Currently, most target features introduced in OpenMP 4.0/4.5 have been supported in the compiler underdeveloped by IBM, clang-ykt. A feature that is missing now is the asynchronous GPU execution support. For instance, if a parallel region is tagged as nowait, using GPU offloading still causes unnecessary wait since the GPU and CPU execution is synchronous. However, it only affects the performance, not the correctness of programs. We expect all OpenMP 4.5 features will be supported by the end of June 2017.
Performance wise, the IBM team has implemented several optimizations to have a decent GPU offloading performance. For instance, GPU device runtime has been inlined to reduce the register pressure and increase concurrency; the default thread scheduling policy has been changed for GPU to suit for its execution model; adaptive thread organization is implemented to coalescing memory accesses of different threads, and etc.

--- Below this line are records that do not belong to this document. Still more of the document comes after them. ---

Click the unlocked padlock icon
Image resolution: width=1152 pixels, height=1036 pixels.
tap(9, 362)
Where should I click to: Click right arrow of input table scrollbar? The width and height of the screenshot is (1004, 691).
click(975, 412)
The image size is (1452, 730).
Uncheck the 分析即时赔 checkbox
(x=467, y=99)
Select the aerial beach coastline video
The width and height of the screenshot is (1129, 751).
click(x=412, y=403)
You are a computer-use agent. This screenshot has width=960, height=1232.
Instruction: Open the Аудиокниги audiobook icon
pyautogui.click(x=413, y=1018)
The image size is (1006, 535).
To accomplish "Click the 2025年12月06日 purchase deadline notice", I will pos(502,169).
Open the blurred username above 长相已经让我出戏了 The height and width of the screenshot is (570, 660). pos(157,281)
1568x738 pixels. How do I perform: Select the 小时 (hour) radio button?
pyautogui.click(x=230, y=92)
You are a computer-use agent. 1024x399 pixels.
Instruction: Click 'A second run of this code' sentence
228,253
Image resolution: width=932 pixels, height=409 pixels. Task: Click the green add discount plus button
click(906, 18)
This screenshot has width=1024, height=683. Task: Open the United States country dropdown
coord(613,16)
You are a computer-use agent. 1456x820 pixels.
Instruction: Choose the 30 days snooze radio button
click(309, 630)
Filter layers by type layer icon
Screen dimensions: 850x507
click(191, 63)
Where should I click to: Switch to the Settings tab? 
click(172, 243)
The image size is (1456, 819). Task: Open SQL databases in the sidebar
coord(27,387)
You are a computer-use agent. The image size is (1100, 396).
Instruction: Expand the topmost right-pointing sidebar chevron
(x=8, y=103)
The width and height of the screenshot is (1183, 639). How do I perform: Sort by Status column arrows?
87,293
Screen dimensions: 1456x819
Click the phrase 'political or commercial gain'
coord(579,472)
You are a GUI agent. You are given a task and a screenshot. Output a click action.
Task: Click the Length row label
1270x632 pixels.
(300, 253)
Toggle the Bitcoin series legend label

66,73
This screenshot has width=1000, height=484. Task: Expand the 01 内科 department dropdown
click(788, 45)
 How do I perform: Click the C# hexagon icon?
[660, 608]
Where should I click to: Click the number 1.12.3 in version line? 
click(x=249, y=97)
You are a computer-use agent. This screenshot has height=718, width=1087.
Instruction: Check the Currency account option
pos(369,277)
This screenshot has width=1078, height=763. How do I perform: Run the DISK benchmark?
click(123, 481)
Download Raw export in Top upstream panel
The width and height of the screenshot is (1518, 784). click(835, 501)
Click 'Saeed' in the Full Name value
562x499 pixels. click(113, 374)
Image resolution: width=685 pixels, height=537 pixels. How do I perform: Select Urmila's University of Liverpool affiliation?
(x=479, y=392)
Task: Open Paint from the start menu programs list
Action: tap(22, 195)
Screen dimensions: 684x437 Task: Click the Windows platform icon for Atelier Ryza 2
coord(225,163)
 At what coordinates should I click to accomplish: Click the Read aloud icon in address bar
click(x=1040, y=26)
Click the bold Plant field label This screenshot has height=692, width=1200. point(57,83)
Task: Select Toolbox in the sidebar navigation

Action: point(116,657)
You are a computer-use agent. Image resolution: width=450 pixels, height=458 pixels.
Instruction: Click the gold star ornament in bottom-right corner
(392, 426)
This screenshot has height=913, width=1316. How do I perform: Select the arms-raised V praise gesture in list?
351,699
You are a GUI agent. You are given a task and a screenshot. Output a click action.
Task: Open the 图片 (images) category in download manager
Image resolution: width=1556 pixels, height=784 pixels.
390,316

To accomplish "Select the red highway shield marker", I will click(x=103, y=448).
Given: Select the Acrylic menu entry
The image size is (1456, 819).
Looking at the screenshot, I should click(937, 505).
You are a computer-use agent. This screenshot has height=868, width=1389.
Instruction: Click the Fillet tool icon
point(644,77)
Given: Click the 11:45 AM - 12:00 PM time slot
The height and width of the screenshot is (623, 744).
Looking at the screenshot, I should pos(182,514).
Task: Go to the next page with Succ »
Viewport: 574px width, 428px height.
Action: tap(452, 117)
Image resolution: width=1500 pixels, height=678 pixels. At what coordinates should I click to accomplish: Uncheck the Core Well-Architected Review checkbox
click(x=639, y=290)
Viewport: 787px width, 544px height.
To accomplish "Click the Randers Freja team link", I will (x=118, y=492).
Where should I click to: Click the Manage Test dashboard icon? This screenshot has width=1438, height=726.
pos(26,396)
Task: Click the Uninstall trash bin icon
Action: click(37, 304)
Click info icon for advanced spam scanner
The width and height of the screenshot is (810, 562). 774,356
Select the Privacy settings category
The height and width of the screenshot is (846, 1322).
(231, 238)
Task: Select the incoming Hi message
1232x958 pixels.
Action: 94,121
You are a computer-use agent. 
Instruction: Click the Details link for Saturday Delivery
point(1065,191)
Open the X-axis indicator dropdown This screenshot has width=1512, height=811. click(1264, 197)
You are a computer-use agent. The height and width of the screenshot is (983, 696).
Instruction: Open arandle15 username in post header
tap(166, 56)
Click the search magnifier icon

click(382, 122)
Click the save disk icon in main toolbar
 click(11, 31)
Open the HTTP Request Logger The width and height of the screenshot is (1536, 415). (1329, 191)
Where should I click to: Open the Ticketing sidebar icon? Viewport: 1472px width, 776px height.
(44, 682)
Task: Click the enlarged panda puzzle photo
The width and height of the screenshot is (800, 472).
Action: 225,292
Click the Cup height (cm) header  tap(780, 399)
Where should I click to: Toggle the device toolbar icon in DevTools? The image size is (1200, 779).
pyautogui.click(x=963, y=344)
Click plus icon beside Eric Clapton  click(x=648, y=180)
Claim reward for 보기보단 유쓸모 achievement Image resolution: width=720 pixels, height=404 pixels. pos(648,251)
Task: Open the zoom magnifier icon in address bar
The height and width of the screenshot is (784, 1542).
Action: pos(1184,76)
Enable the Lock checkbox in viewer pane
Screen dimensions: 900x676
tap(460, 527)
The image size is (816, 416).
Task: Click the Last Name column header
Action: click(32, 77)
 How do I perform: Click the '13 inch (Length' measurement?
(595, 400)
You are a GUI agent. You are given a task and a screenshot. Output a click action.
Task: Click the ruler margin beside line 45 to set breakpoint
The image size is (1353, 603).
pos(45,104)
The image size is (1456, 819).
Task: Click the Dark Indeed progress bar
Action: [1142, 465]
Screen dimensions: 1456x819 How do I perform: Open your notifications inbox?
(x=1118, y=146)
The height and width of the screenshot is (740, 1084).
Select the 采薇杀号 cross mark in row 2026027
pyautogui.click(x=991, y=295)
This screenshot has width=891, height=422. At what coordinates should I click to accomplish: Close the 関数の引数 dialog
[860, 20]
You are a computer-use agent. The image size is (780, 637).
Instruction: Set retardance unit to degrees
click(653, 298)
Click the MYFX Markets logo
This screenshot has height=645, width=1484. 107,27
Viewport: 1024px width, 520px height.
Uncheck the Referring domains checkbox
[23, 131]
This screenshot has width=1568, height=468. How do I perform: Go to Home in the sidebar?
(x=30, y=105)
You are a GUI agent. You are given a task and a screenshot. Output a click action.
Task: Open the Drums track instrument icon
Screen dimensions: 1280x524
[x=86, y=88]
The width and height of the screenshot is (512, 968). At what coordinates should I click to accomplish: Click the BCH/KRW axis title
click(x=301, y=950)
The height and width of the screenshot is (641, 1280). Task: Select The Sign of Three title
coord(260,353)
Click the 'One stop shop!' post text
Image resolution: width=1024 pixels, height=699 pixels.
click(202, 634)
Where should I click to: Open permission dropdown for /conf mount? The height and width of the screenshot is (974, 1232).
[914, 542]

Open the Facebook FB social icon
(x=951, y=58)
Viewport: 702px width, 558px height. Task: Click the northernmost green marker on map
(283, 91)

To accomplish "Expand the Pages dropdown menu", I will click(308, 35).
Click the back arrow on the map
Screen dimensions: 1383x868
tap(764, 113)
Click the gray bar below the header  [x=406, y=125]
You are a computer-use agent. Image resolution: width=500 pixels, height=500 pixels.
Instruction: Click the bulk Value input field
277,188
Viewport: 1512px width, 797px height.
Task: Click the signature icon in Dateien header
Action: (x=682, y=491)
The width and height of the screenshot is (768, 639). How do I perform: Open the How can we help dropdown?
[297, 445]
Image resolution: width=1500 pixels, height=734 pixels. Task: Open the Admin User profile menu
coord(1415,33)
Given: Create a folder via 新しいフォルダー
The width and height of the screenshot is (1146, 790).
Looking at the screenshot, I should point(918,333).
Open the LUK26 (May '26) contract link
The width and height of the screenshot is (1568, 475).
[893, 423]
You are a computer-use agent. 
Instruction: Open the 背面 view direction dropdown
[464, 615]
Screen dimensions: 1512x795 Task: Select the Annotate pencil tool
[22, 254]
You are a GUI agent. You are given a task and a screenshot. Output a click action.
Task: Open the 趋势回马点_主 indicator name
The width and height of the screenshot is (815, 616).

There are still many things that can be done to optimize the performance of OpenMP GPU offloading implementation, several OpenMP features are still missing. Here we list some of the most important things we believe that are currently missing:
- Asynchronous device offloading. Currently all activities offloaded to GPU are synchronous with each other. E.g., if there are two target offloading regions and nowait is specified for the first region, the second region still cannot start until the first one completes.
- Parallel IR. Currently the frontend will lower OpenMP directives directly to runtime calls, which prevents efficient compiler optimization. Parallel IR will enable more compiler optimization opportunities.
- ThinLTO support. Link Time Optimization (LTO) is important for OpenMP performance. ThinLTO is a new LTO technique which reduces the overhead of LTO significantly. Having GPU offloading support in ThinLTO will enable a lot of compiler optimization without incurring a large overhead.
- The support of new GPU features. For instance, unified memory feature provided by Kepler and later GPUs is not supported in LLVM/Clang. It is important for the compiler to be aware and to leverage these new features for better performance.
In summary, for C/C++, OpenMP 3.1 is fully supported in LLVM/Clang, and preliminary OpenMP support 4.0/4.5 is under development and should be available soon. For Fortran, its LLVM frontend has not been ready and there is no OpenMP implementation in the underdeveloped Fortran frontend. We will work on the optimization of OpenMP support in C/C++, as well as the initial OpenMP support in Fortran frontend.